What to work on >>
The answer must be an exact copy of every record.

Task inputs >>
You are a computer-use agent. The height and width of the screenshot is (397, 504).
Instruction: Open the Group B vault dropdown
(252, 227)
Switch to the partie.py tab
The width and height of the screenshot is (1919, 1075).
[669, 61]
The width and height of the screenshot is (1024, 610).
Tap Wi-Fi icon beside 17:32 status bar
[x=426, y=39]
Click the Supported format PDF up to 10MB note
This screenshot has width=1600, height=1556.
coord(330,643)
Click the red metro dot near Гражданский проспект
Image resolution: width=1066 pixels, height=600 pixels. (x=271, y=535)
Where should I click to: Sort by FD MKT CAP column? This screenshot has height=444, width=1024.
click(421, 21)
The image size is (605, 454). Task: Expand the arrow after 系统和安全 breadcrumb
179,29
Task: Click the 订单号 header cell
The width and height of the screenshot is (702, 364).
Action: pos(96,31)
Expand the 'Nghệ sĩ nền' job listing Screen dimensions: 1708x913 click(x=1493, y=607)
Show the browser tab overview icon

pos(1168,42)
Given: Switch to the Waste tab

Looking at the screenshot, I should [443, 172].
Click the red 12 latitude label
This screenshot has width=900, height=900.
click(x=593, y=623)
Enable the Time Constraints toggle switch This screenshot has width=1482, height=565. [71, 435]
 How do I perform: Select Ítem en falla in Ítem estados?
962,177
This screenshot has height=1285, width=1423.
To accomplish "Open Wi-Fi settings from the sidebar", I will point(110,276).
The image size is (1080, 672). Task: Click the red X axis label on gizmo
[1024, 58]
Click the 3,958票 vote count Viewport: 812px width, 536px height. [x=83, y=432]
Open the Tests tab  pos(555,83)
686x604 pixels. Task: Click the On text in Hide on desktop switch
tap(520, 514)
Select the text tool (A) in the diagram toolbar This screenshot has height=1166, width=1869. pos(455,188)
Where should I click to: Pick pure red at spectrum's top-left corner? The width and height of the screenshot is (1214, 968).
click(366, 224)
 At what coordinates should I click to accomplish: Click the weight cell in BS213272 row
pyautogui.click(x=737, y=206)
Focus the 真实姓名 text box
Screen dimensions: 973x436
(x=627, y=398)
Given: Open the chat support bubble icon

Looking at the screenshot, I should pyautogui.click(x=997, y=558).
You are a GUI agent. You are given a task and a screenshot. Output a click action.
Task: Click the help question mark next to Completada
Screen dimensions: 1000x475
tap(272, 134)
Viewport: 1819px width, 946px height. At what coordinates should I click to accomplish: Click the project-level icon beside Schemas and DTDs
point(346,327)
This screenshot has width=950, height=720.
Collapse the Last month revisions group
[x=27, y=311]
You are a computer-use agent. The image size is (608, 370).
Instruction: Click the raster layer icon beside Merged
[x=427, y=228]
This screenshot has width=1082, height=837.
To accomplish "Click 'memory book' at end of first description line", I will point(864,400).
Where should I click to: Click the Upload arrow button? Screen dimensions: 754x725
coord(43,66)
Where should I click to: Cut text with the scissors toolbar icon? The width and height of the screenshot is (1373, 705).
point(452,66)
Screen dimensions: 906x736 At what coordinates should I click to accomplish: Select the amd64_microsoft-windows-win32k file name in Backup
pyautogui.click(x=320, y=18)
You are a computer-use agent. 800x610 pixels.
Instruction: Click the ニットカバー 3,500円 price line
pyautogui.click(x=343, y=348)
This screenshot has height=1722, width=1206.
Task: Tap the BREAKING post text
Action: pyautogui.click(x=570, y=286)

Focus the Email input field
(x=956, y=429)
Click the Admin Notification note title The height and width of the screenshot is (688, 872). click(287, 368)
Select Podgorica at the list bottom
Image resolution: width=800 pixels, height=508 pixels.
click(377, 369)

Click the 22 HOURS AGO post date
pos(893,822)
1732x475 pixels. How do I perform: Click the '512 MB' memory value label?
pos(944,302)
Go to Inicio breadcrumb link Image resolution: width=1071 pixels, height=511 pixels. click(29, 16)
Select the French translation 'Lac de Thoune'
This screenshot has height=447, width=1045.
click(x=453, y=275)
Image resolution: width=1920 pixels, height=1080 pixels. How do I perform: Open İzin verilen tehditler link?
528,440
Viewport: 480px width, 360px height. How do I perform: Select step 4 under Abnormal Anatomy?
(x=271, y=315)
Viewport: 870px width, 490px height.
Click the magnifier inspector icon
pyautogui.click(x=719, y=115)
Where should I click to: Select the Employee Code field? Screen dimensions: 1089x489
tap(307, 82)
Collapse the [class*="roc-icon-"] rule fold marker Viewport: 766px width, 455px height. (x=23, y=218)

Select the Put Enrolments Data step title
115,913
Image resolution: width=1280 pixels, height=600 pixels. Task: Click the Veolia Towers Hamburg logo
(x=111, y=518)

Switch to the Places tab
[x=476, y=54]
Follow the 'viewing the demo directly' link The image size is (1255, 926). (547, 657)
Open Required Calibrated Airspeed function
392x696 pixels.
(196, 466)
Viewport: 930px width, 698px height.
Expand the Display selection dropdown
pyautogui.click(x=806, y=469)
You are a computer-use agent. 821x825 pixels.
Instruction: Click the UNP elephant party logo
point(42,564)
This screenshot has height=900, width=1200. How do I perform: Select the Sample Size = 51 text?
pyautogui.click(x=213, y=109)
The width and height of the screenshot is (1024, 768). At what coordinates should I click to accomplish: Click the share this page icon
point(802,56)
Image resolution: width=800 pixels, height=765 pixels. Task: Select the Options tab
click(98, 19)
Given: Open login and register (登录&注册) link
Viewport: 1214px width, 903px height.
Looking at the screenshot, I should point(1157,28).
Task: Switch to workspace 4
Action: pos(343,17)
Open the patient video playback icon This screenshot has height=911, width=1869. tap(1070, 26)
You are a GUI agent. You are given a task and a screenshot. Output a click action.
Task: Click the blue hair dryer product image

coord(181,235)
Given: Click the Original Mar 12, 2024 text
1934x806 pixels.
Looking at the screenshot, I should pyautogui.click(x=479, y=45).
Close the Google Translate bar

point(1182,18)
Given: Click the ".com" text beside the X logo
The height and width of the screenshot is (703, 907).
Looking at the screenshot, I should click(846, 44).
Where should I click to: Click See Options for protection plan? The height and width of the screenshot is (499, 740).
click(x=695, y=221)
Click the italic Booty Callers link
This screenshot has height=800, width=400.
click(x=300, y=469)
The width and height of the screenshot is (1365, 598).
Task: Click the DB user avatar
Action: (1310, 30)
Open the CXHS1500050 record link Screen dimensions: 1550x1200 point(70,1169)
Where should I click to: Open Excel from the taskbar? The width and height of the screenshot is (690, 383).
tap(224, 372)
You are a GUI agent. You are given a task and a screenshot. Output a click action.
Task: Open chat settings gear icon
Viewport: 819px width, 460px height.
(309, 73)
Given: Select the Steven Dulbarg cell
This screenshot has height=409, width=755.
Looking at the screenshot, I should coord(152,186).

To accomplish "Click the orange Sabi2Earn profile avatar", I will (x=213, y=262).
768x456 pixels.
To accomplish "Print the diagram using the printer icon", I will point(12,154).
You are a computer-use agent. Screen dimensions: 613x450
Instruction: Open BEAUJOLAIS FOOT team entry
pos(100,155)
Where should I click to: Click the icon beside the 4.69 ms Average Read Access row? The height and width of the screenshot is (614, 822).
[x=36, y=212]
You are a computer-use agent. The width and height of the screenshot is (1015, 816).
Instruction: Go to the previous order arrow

Written answer >>
You are a computer-use agent. The height and width of the screenshot is (397, 504).
Instruction: Open the Group B vault dropdown
(252, 227)
Switch to the partie.py tab
The width and height of the screenshot is (1919, 1075).
[669, 61]
The width and height of the screenshot is (1024, 610).
Tap Wi-Fi icon beside 17:32 status bar
[x=426, y=39]
Click the Supported format PDF up to 10MB note
This screenshot has width=1600, height=1556.
coord(330,643)
Click the red metro dot near Гражданский проспект
Image resolution: width=1066 pixels, height=600 pixels. (x=271, y=535)
Where should I click to: Sort by FD MKT CAP column? This screenshot has height=444, width=1024.
click(421, 21)
The image size is (605, 454). Task: Expand the arrow after 系统和安全 breadcrumb
179,29
Task: Click the 订单号 header cell
The width and height of the screenshot is (702, 364).
Action: pos(96,31)
Expand the 'Nghệ sĩ nền' job listing Screen dimensions: 1708x913 click(x=1493, y=607)
Show the browser tab overview icon

pos(1168,42)
Given: Switch to the Waste tab

Looking at the screenshot, I should [443, 172].
Click the red 12 latitude label
This screenshot has width=900, height=900.
click(x=593, y=623)
Enable the Time Constraints toggle switch This screenshot has width=1482, height=565. [71, 435]
 How do I perform: Select Ítem en falla in Ítem estados?
962,177
This screenshot has height=1285, width=1423.
To accomplish "Open Wi-Fi settings from the sidebar", I will point(110,276).
The image size is (1080, 672). Task: Click the red X axis label on gizmo
[1024, 58]
Click the 3,958票 vote count Viewport: 812px width, 536px height. [x=83, y=432]
Open the Tests tab  pos(555,83)
686x604 pixels. Task: Click the On text in Hide on desktop switch
tap(520, 514)
Select the text tool (A) in the diagram toolbar This screenshot has height=1166, width=1869. pos(455,188)
Where should I click to: Pick pure red at spectrum's top-left corner? The width and height of the screenshot is (1214, 968).
click(366, 224)
 At what coordinates should I click to accomplish: Click the weight cell in BS213272 row
pyautogui.click(x=737, y=206)
Focus the 真实姓名 text box
Screen dimensions: 973x436
(x=627, y=398)
Given: Open the chat support bubble icon

Looking at the screenshot, I should pyautogui.click(x=997, y=558).
You are a GUI agent. You are given a task and a screenshot. Output a click action.
Task: Click the help question mark next to Completada
Screen dimensions: 1000x475
tap(272, 134)
Viewport: 1819px width, 946px height. At what coordinates should I click to accomplish: Click the project-level icon beside Schemas and DTDs
point(346,327)
This screenshot has width=950, height=720.
Collapse the Last month revisions group
[x=27, y=311]
You are a computer-use agent. The image size is (608, 370).
Instruction: Click the raster layer icon beside Merged
[x=427, y=228]
This screenshot has width=1082, height=837.
To accomplish "Click 'memory book' at end of first description line", I will point(864,400).
Where should I click to: Click the Upload arrow button? Screen dimensions: 754x725
coord(43,66)
Where should I click to: Cut text with the scissors toolbar icon? The width and height of the screenshot is (1373, 705).
point(452,66)
Screen dimensions: 906x736 At what coordinates should I click to accomplish: Select the amd64_microsoft-windows-win32k file name in Backup
pyautogui.click(x=320, y=18)
You are a computer-use agent. 800x610 pixels.
Instruction: Click the ニットカバー 3,500円 price line
pyautogui.click(x=343, y=348)
This screenshot has height=1722, width=1206.
Task: Tap the BREAKING post text
Action: pyautogui.click(x=570, y=286)

Focus the Email input field
(x=956, y=429)
Click the Admin Notification note title The height and width of the screenshot is (688, 872). click(287, 368)
Select Podgorica at the list bottom
Image resolution: width=800 pixels, height=508 pixels.
click(377, 369)

Click the 22 HOURS AGO post date
pos(893,822)
1732x475 pixels. How do I perform: Click the '512 MB' memory value label?
pos(944,302)
Go to Inicio breadcrumb link Image resolution: width=1071 pixels, height=511 pixels. click(29, 16)
Select the French translation 'Lac de Thoune'
This screenshot has height=447, width=1045.
click(x=453, y=275)
Image resolution: width=1920 pixels, height=1080 pixels. How do I perform: Open İzin verilen tehditler link?
528,440
Viewport: 480px width, 360px height. How do I perform: Select step 4 under Abnormal Anatomy?
(x=271, y=315)
Viewport: 870px width, 490px height.
Click the magnifier inspector icon
pyautogui.click(x=719, y=115)
Where should I click to: Select the Employee Code field? Screen dimensions: 1089x489
tap(307, 82)
Collapse the [class*="roc-icon-"] rule fold marker Viewport: 766px width, 455px height. (x=23, y=218)

Select the Put Enrolments Data step title
115,913
Image resolution: width=1280 pixels, height=600 pixels. Task: Click the Veolia Towers Hamburg logo
(x=111, y=518)

Switch to the Places tab
[x=476, y=54]
Follow the 'viewing the demo directly' link The image size is (1255, 926). (547, 657)
Open Required Calibrated Airspeed function
392x696 pixels.
(196, 466)
Viewport: 930px width, 698px height.
Expand the Display selection dropdown
pyautogui.click(x=806, y=469)
You are a computer-use agent. 821x825 pixels.
Instruction: Click the UNP elephant party logo
point(42,564)
This screenshot has height=900, width=1200. How do I perform: Select the Sample Size = 51 text?
pyautogui.click(x=213, y=109)
The width and height of the screenshot is (1024, 768). At what coordinates should I click to accomplish: Click the share this page icon
point(802,56)
Image resolution: width=800 pixels, height=765 pixels. Task: Select the Options tab
click(98, 19)
Given: Open login and register (登录&注册) link
Viewport: 1214px width, 903px height.
Looking at the screenshot, I should point(1157,28).
Task: Switch to workspace 4
Action: pos(343,17)
Open the patient video playback icon This screenshot has height=911, width=1869. tap(1070, 26)
You are a GUI agent. You are given a task and a screenshot. Output a click action.
Task: Click the blue hair dryer product image

coord(181,235)
Given: Click the Original Mar 12, 2024 text
1934x806 pixels.
Looking at the screenshot, I should pyautogui.click(x=479, y=45).
Close the Google Translate bar

point(1182,18)
Given: Click the ".com" text beside the X logo
The height and width of the screenshot is (703, 907).
Looking at the screenshot, I should click(846, 44).
Where should I click to: Click See Options for protection plan? The height and width of the screenshot is (499, 740).
click(x=695, y=221)
Click the italic Booty Callers link
This screenshot has height=800, width=400.
click(x=300, y=469)
The width and height of the screenshot is (1365, 598).
Task: Click the DB user avatar
Action: (1310, 30)
Open the CXHS1500050 record link Screen dimensions: 1550x1200 point(70,1169)
Where should I click to: Open Excel from the taskbar? The width and height of the screenshot is (690, 383).
tap(224, 372)
You are a GUI agent. You are given a task and a screenshot. Output a click action.
Task: Open chat settings gear icon
Viewport: 819px width, 460px height.
(309, 73)
Given: Select the Steven Dulbarg cell
This screenshot has height=409, width=755.
Looking at the screenshot, I should coord(152,186).

To accomplish "Click the orange Sabi2Earn profile avatar", I will (x=213, y=262).
768x456 pixels.
To accomplish "Print the diagram using the printer icon", I will point(12,154).
You are a computer-use agent. Screen dimensions: 613x450
Instruction: Open BEAUJOLAIS FOOT team entry
pos(100,155)
Where should I click to: Click the icon beside the 4.69 ms Average Read Access row? The height and width of the screenshot is (614, 822).
[x=36, y=212]
You are a computer-use agent. The width and height of the screenshot is (1015, 816).
Instruction: Go to the previous order arrow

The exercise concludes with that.